Le lycée Longchamp accueillera les protestants. Tivoli et Grand-Lebrun, les petits catholiques. Le Sacré-Cœur et l'Assomption, leurs sœurs.
Ce qui n'empêchera pas d'avoir encore des percepteurs chargés de compléter cet enseignement.
J'ai connu Annie Ferrière. A dix ans près nous avions le même âge. Je n'étais pas vraiment coopératif. "6 fois 4 ?", ou « combien de P dans le verbe appeler ? », demandait-elle. Révolté par tant d'indiscrétion, je menaçais d'avoir une crise d'asthme. Comme elle était terrorisée par mon grand-père, elle avalait la fin de sa question en rougissant et me donnait la réponse. Elle sera remplacée par un cousin moins influençable : Polo Trabut-Cussac avec lequel j'ai fait de réels progrès.
Ainsi lancé, je continue mon cursus :
Après le cours Ruello, j'ai été demi-pensionnaire à Grand-Lebrun.

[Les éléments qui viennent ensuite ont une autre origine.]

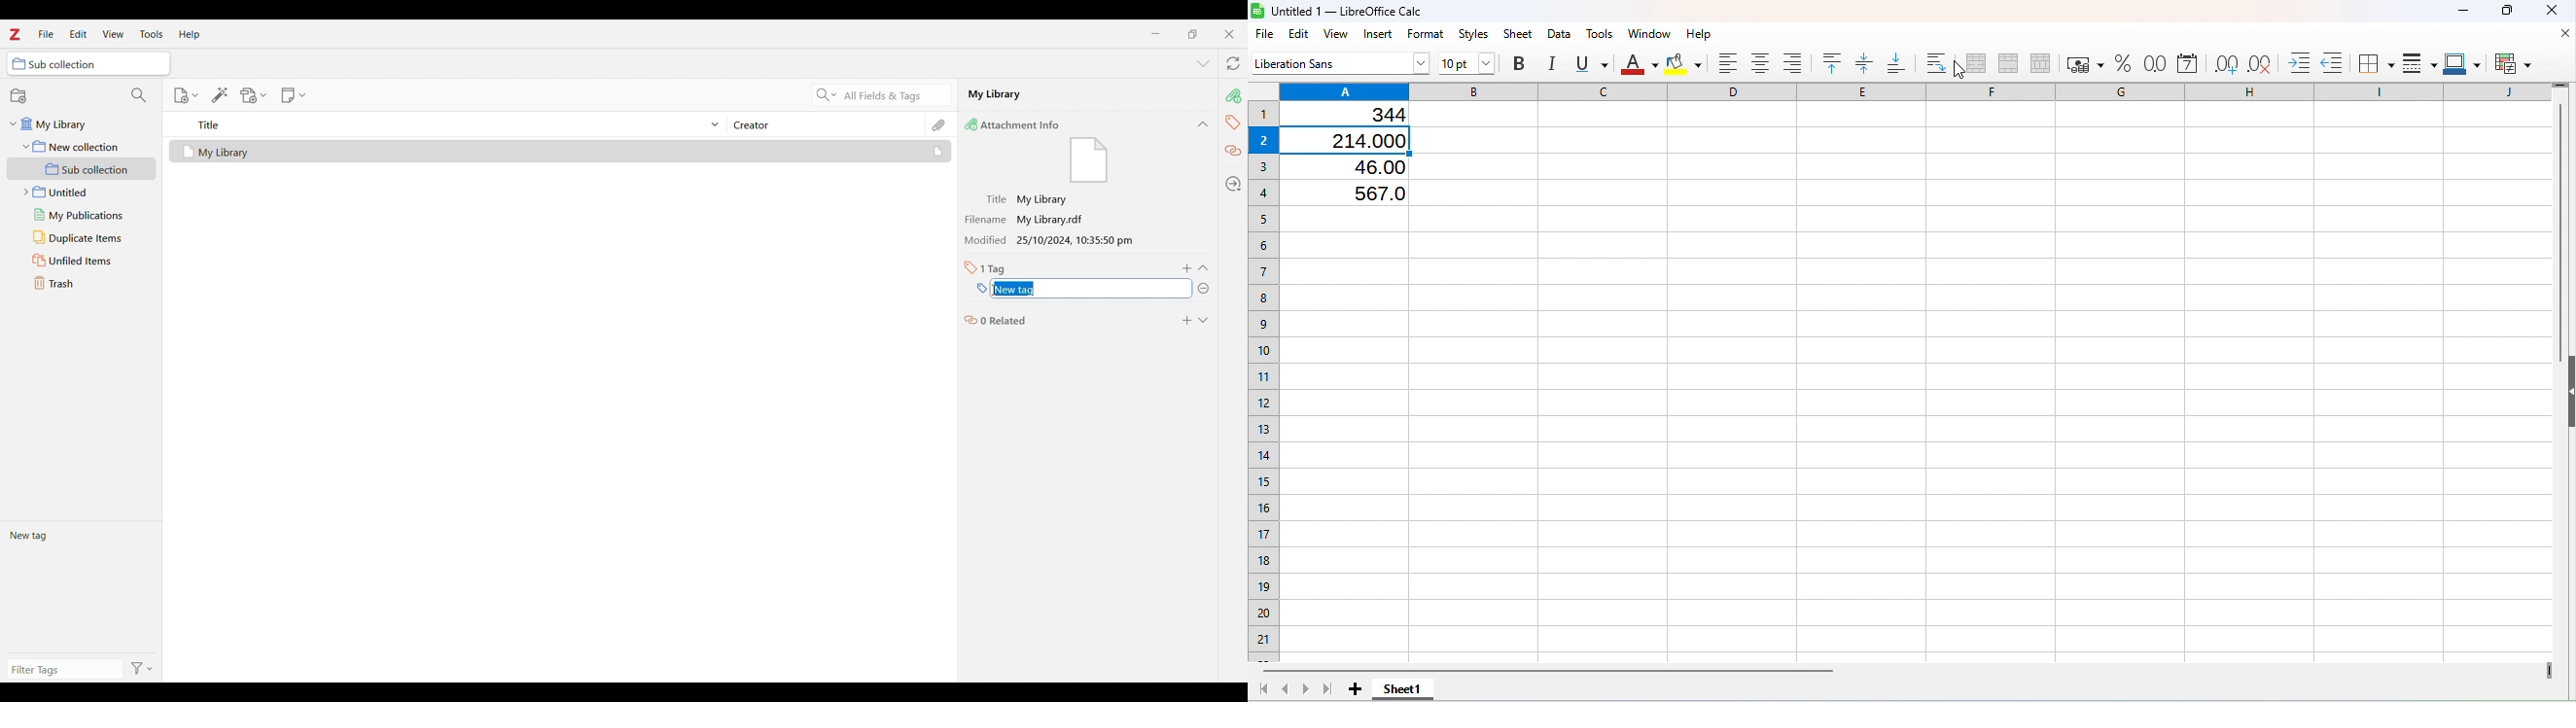 This screenshot has width=2576, height=728. I want to click on Related, so click(1235, 151).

La première année, le chauffeur nous accompagnait au collège. Michelle et moi nous montions nous asseoir à côté de lui car cette grosse voiture possédait une glace séparant l'avant des places arrières. Chaque fois que nous dépassions un ami de classe nous faisions stopper l'Hotchkiss pour le faire monter. Bien avant d’arriver au Sacré-Cœur, puis à Grand-Lebrun, la voiture était remplie.
La deuxième année, j'ai pris l'omnibus du collège. Pas longtemps, car mes parents n'admettaient pas qu'on m'appelle d'un coup de klaxon et le chauffeur n'acceptait pas de descendre de son véhicule pour sonner à la porte...
Le tramway a remplacé l'omnibus au chauffeur sans éducation. Son arrêt était assez éloigné du collège. En arrivant devant le portail, un petit malin tirait la ficelle commandant le trolley, ce qui avait pour effet de stopper l'énorme véhicule... et de déclencher une bordée d'injures suivie de terribles menaces sans conséquence car, profitant de l'occasion, nous avions déjà rejoint en courant nos classes respectives.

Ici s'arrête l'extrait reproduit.